Слова Кина возвращают меня в настоящее. Он берется за румпель, а я сажусь рядом. Нассау еще не виден, и возникает ощущение, будто мы плывем в никуда.
– Я сумел приспособиться. Пришлось стать внимательней, чем раньше. Я безногий, а не недееспособный.
– Что ж, когда придет моя очередь зарифить парус, надеюсь, ты будешь обо мне беспокоиться, потому что из нас двоих именно я могу свалиться за борт.
– Ну, я тебя спасу. – Он толкает меня локтем. – Однако давай все же внесем умение зарифить парус и вытащить человека из воды в список навыков, который ты должна освоить.
Мы несемся по ухабистым волнам еще несколько миль, прежде чем Кин говорит:
– Мы понапрасну тратим время. Лучше остаток пути проделать на двигателе.
Он спускает грот-парус, а я сворачиваю кливер. Тряска не уменьшается, и волны все равно бьют в нос яхты, но с включенным двигателем мы плывем быстрее. Хрустя банановыми чипсами, которые Кин нашел в кармане куртки, мы наблюдаем, как мимо нас проносятся рыбацкие лодки и большие яхты.
После обеда Кин радирует в Нассау, чтобы нам предоставили место в доке.
– Я не особо силен в том, чтобы перевозить продукты и припасы на стоящий на якоре корабль.

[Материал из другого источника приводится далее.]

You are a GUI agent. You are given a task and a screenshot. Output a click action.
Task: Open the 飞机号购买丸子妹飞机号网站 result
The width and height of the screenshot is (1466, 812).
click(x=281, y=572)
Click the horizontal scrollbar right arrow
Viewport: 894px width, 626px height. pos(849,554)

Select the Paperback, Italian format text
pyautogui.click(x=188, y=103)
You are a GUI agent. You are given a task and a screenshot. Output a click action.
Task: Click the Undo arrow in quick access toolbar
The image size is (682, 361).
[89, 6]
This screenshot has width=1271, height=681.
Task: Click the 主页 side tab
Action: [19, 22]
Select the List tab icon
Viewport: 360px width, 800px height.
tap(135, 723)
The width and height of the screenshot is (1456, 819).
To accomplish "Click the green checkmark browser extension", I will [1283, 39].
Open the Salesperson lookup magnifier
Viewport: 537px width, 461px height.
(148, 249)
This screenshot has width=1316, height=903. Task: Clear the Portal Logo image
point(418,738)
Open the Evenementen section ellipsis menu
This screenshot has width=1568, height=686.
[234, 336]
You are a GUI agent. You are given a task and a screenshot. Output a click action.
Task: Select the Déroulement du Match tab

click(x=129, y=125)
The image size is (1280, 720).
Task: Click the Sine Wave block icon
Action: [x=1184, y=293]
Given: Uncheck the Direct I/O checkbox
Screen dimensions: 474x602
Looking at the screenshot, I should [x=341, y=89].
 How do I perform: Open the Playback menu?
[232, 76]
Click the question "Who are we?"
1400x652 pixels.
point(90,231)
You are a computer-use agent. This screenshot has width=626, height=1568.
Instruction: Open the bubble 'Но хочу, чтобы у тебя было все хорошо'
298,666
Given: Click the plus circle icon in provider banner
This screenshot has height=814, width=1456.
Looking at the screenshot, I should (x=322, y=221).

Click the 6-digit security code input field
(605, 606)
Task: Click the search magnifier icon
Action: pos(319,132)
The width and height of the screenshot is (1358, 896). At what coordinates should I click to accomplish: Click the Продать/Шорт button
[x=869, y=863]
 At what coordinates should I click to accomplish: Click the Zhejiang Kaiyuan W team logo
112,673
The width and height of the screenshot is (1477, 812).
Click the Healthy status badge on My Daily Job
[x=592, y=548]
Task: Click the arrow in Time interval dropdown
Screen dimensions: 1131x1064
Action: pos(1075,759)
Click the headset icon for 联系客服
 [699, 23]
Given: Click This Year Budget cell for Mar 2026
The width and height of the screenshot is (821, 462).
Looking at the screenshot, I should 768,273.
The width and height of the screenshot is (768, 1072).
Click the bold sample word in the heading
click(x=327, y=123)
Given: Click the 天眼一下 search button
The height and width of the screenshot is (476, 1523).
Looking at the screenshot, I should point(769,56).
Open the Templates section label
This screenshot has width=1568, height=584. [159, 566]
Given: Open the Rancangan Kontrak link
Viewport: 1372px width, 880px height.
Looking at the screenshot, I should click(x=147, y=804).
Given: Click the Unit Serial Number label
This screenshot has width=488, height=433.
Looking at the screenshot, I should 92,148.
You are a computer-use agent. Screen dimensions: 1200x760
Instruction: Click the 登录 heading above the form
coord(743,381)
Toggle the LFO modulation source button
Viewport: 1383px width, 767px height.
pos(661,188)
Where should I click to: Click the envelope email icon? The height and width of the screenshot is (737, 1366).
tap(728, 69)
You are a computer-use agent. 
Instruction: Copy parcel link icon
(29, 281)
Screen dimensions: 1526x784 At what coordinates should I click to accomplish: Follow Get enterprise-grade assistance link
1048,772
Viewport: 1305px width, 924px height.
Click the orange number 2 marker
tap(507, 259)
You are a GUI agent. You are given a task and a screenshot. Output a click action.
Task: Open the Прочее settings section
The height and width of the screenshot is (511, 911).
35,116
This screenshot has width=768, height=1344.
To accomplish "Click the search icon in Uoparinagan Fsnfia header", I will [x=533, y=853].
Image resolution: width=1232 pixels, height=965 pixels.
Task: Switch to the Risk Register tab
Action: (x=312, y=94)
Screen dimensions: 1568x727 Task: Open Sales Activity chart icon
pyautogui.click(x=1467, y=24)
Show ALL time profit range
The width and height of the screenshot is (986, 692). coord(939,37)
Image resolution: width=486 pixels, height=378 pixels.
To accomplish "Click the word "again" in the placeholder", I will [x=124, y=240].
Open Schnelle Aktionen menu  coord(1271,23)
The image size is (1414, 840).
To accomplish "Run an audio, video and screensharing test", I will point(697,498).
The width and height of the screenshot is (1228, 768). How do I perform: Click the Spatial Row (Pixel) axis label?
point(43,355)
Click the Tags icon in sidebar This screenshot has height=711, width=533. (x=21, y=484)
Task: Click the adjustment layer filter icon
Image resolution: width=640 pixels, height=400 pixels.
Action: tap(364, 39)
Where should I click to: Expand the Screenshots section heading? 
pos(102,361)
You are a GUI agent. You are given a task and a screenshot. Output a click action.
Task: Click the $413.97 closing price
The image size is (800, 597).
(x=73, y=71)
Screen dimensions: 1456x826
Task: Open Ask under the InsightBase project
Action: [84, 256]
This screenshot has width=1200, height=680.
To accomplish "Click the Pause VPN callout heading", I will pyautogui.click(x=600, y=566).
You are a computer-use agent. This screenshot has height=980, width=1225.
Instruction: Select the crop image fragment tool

А оставлять незапертую шлюпку на берегу – все равно, что оставить ключи в замке и надеяться, что за время твоего отсутствия машину не угонят.
Несмотря на предстоящие расходы, я с предвкушением ожидаю, когда можно будет сойти на берег и нормально помыться. Может, даже сходить в ресторан.
Еще через несколько миль Кин радирует в гавань Нассау, сообщая, что мы прибыли из Бимини, нам нужно разрешение войти в гавань и у нас зарезервировано место для стоянки на одну ночь.
Между волнами уже виднеются кораллово-розовые башни курорта «Атлантис». Вскоре показались белый песок и зелень острова Парадайз. Волны становятся спокойней, яхта вплывает на бирюзовую отмель, на которой резвятся косяки серебристых рыб. Мы снимаем куртки.
В гавани Нассау между островами Парадиз и Нью-Провиденс полно судов всех размеров и разновидностей, включая круизные лайнеры. Значит, ближайшие к гавани улицы будут забиты туристами. Обогнув причал для круизных судов, мы проплываем под двумя мостами, соединяющими острова. Кин передает мне румпель и, пока я веду яхту вдоль пирса, готовит швартовы. Я останавливаюсь слишком далеко – боюсь повторения того, что произошло в Майами, – но Кин зашвыривает трос на сваю и подтягивает нас ближе.